Fearless. That’s what Ludovic Morlot, Music Director of the Seattle Symphony wants to be. He wants to stretch what a symphony can do. He’s conducted composers like Boulez, Dvorak, Mahler, and Verdi while also producing programming that interfaces with the local community—last year’s collaboration with rapper Sir-Mix-a-Lot is a perfect example.

He chatted with us about the upcoming season, ferry rides and the Seattle Mariners.

What are you most excited about with this year’s opening night gala?

To present to Seattle French music that’s less well known. This will be the first performance of Ibert’s Suite symphonique, “Paris,” for instance. That’s very exciting for me, bringing these French composers who were important to the landscape of classical music in the first half of the 20th century to audiences.

And you get to work with violinist Gil Shaham.

He is a great violinist and a great friend. We’ve performed many times together, starting in New York City. 

You play violin. Is there a difference when you conduct a violinist over some other musician?

You know the repertoire better, having played it yourself. I can read their body language. It’s easier for me to connect with them.

Are there any particular highlights for you personally in the coming season?

When you design the whole thing you love the whole thing! But: Dvorak’s final three symphonies, the Sibelius symphonies, Mahler’s Third Symphony, and our other programming, too: co-commissions with Mason Bates and Sebastian Currier, working with [Seattle-based sound sculptor] Trimpin.

What composers do you never tire of conducting?

Beethoven, Mozart, Haydn. I feel like I know about 1% of what they were trying to say. Each time I conduct I learn something else.

You mentioned your other programming. Innovating the symphony seems to be important to you. How do you find that balance between challenging symphony-goers and giving them what they’re used to with the Beethoven and Mozart and Haydn?

Art is about how we allow ourselves to get out of the box. To move forward as an organization you have to be open-minded. You can’t fear bringing different types of music to audiences—by doing that you might bring in new audiences. Everyone’s starting point to classical music is different, and I’m trying to hit all those starting points. Regardless of the repertoire, you have to be open to tolerate it. It just might trigger creativity. Sir-Mix-A-Lot, I had to get out of my comfort zone for that performance and Sir-Mix-A-Lot had to get out of his. We have to be open and great things can happen.

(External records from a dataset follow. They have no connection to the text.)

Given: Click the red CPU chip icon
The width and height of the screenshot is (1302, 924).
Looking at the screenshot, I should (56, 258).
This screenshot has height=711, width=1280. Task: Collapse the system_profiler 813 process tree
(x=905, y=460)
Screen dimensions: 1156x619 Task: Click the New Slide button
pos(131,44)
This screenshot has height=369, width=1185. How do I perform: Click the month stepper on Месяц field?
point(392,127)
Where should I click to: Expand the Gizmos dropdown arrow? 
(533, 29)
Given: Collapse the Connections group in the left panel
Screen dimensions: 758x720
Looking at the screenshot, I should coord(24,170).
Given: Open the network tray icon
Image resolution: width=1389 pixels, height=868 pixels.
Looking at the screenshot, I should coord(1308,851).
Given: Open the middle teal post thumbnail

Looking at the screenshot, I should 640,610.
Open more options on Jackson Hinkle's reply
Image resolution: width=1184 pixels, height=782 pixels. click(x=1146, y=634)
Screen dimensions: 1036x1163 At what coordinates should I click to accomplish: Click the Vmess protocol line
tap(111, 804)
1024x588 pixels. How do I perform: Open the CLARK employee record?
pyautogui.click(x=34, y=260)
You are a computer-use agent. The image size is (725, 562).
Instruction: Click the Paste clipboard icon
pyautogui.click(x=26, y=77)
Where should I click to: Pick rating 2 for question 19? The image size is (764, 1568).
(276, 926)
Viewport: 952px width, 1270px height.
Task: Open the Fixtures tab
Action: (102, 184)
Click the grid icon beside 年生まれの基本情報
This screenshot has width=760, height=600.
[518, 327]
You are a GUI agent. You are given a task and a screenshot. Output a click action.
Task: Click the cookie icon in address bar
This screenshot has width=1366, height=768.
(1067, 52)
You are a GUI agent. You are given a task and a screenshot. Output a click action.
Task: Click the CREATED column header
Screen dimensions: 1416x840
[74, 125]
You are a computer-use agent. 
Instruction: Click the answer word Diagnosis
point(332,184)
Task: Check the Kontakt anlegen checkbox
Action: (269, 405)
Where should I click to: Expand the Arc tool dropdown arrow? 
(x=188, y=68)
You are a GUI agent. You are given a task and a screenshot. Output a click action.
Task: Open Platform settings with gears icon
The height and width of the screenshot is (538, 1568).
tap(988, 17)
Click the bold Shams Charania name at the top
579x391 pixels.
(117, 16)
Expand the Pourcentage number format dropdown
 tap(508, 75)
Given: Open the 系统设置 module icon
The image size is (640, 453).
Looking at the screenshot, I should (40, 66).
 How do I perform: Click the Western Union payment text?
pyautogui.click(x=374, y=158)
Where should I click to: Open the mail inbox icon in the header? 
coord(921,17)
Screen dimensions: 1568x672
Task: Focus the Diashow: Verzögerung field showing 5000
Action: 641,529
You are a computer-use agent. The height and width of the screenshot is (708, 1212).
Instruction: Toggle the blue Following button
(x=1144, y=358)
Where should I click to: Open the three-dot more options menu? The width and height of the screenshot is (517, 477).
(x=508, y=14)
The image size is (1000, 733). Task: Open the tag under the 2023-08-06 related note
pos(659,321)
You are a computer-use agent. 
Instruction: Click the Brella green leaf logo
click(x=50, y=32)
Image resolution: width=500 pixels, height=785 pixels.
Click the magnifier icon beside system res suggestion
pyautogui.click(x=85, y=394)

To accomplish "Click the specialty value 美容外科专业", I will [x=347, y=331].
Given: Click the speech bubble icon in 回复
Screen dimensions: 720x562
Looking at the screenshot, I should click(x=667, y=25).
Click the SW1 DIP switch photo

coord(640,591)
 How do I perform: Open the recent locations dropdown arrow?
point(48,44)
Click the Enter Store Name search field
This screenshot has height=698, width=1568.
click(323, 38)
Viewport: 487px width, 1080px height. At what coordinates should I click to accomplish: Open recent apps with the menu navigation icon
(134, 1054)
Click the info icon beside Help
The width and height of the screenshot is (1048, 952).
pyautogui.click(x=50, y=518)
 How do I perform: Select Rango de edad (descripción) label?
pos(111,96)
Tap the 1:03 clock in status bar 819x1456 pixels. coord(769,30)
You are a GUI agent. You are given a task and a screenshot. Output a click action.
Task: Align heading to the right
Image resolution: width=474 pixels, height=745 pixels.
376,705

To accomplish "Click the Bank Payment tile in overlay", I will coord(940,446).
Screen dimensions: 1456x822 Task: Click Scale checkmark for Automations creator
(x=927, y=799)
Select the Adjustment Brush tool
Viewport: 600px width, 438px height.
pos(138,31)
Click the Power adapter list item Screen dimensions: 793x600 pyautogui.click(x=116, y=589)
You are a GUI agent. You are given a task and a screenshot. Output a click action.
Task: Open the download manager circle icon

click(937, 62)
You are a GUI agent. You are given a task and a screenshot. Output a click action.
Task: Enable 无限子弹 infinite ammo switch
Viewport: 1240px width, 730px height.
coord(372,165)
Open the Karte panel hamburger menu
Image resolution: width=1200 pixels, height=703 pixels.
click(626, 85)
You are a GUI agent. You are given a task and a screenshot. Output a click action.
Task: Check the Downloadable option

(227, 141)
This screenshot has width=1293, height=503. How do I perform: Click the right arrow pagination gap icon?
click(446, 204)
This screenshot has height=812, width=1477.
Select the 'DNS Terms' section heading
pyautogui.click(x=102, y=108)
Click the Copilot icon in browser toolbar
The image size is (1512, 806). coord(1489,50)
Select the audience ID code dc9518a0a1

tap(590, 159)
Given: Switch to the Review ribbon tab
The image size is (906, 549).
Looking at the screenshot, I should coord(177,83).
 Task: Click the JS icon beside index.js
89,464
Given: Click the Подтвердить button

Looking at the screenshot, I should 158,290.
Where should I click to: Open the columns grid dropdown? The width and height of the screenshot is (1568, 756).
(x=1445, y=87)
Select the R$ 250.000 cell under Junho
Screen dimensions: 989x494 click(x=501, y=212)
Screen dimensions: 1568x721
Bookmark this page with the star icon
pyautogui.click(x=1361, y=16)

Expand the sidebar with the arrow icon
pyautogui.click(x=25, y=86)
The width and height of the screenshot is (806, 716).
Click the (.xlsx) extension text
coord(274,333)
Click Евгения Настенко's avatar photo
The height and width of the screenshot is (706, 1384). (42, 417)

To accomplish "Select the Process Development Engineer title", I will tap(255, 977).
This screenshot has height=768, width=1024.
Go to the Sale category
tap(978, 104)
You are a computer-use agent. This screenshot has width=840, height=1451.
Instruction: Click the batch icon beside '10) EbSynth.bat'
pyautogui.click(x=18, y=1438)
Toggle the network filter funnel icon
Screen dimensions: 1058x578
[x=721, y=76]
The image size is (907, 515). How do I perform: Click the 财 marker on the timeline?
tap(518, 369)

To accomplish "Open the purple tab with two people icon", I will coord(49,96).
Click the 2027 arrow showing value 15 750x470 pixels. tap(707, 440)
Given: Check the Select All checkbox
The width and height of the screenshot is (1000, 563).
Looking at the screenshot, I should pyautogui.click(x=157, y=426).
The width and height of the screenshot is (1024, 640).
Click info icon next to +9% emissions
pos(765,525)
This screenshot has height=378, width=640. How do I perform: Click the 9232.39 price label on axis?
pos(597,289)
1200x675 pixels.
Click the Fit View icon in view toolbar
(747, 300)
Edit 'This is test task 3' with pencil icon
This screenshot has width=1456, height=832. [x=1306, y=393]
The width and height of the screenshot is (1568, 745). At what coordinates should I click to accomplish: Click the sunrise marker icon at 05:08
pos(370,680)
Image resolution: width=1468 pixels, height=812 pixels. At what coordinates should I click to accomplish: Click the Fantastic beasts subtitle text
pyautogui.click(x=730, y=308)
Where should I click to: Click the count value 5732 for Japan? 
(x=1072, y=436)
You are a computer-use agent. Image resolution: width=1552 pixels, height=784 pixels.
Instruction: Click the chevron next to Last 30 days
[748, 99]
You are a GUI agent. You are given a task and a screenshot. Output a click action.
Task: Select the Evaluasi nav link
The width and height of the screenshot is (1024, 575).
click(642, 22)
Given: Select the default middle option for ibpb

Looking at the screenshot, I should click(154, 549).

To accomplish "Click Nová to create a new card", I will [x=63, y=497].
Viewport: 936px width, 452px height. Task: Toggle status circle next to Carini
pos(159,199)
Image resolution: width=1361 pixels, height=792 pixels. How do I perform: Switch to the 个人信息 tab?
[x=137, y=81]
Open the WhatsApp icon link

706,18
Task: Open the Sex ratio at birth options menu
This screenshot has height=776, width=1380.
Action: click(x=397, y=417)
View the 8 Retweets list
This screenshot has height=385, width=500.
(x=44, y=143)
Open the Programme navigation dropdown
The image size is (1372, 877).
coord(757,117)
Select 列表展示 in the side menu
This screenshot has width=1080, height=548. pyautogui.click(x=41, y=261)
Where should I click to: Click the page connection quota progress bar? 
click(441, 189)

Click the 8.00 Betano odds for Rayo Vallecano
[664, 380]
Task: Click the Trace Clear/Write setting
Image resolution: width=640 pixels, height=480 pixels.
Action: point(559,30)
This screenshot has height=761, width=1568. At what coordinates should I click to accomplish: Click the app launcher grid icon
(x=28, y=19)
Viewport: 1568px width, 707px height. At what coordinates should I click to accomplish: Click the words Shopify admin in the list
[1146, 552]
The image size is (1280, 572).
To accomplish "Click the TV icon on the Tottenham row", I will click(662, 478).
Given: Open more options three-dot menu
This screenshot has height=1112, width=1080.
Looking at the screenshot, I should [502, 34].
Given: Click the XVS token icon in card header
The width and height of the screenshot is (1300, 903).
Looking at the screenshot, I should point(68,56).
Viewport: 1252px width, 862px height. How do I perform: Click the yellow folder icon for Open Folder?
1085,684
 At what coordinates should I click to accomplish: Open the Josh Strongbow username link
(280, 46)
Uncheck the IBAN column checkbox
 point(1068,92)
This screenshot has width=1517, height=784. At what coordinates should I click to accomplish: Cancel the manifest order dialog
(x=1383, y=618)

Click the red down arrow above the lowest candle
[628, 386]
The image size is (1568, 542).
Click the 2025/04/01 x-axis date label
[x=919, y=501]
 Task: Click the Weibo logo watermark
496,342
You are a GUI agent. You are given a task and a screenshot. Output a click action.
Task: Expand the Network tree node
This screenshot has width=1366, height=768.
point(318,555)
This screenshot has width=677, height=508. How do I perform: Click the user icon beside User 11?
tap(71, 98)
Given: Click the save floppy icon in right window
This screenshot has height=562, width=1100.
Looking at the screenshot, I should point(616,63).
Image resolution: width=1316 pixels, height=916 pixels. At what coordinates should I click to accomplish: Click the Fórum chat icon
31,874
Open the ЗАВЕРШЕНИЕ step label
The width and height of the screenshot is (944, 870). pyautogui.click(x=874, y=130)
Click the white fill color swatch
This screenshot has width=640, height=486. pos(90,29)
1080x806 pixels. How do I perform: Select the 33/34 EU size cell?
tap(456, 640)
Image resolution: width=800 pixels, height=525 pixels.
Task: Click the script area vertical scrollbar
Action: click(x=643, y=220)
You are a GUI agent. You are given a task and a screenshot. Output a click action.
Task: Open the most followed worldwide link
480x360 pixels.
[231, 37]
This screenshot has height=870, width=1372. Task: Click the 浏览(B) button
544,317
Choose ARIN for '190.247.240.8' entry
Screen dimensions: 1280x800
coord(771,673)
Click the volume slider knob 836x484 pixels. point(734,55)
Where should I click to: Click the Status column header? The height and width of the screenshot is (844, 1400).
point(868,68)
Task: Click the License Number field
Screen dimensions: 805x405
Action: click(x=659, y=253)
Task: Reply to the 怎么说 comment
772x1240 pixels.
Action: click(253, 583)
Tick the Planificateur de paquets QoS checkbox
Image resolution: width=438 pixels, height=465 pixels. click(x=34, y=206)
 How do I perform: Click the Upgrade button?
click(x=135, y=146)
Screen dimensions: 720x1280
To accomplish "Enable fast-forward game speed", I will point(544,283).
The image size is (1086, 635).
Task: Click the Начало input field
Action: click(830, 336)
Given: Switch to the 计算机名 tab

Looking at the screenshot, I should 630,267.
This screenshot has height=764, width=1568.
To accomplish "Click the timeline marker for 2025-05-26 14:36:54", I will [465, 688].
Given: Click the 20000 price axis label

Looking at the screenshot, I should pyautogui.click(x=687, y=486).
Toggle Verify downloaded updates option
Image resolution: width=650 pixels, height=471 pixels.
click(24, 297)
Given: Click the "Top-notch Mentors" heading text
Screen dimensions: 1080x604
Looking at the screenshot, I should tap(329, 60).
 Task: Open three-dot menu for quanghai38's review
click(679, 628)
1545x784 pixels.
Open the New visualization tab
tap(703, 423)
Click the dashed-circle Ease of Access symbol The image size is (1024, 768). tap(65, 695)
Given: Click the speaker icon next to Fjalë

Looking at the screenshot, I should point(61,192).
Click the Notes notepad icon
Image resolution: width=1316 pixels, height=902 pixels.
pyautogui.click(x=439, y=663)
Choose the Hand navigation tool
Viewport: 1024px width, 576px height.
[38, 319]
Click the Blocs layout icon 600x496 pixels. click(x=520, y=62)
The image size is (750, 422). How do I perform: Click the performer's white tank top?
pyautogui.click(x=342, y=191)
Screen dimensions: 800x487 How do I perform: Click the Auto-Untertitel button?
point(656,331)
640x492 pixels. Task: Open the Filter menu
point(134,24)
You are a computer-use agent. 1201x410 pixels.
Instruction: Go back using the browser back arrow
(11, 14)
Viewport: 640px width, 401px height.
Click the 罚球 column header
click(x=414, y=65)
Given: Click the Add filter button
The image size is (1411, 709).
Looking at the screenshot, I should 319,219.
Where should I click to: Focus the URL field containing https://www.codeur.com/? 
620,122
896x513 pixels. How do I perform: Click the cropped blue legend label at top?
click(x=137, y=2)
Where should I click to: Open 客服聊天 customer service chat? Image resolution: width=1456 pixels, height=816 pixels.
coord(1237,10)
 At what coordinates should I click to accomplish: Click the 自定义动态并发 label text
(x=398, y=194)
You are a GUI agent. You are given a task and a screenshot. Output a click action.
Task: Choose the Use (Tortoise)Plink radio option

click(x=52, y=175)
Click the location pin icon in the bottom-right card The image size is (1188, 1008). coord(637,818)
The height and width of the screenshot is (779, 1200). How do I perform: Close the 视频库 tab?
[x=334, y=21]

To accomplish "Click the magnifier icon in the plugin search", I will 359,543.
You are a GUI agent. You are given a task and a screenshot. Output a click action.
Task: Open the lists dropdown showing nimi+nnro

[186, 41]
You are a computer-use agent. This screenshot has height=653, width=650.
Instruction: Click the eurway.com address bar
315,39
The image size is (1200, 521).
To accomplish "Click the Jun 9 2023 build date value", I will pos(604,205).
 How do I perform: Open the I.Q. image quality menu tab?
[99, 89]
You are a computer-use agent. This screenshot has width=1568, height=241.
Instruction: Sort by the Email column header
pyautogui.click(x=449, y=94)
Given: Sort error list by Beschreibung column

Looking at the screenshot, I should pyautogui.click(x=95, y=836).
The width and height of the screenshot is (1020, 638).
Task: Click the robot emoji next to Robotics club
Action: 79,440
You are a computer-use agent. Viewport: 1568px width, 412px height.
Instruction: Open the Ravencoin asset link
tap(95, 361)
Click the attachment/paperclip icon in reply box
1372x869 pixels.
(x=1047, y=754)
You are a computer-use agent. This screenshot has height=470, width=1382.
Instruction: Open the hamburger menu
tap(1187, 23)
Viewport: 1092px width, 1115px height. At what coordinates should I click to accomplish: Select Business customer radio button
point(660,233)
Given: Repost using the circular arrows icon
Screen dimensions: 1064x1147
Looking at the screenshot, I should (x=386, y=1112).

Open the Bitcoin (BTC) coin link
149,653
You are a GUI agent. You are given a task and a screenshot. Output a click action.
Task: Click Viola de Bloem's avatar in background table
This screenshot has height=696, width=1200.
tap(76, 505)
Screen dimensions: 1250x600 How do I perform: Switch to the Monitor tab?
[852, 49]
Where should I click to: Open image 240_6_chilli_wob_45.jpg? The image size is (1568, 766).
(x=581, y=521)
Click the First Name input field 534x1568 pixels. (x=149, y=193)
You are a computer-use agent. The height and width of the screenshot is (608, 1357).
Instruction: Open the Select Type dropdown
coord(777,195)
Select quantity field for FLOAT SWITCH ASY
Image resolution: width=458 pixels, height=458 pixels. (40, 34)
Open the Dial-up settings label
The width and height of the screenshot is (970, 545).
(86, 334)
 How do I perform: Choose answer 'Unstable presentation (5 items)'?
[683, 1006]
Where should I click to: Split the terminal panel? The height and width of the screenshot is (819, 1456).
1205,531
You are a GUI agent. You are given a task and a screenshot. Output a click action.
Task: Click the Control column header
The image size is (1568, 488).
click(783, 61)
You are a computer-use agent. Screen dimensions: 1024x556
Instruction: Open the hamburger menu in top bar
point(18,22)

What do you like to do in Seattle? 

I love to go on the ferry, to be out on the water. You get a different perspective on the city. You see that dichotomy between nature and city. The Olympics and downtown, the water; that duality is very striking to me.

There’s no limit to what one can do here. I haven’t found 1/10 of what the city has to offer. 

When people come to visit you here—where do you like to take them?

I take my French visitors to a Mariners game. Baseball isn’t anything in Europe. They’re fascinated by it like I am!

What’s the future for the symphony? Have you started planning for next season?

Oh, yes. The 2015–16 season is nearly done. The 2016–17 season we’re well into. The designing of the season programming—I lose sleep over it, I find it so fascinating. I love it.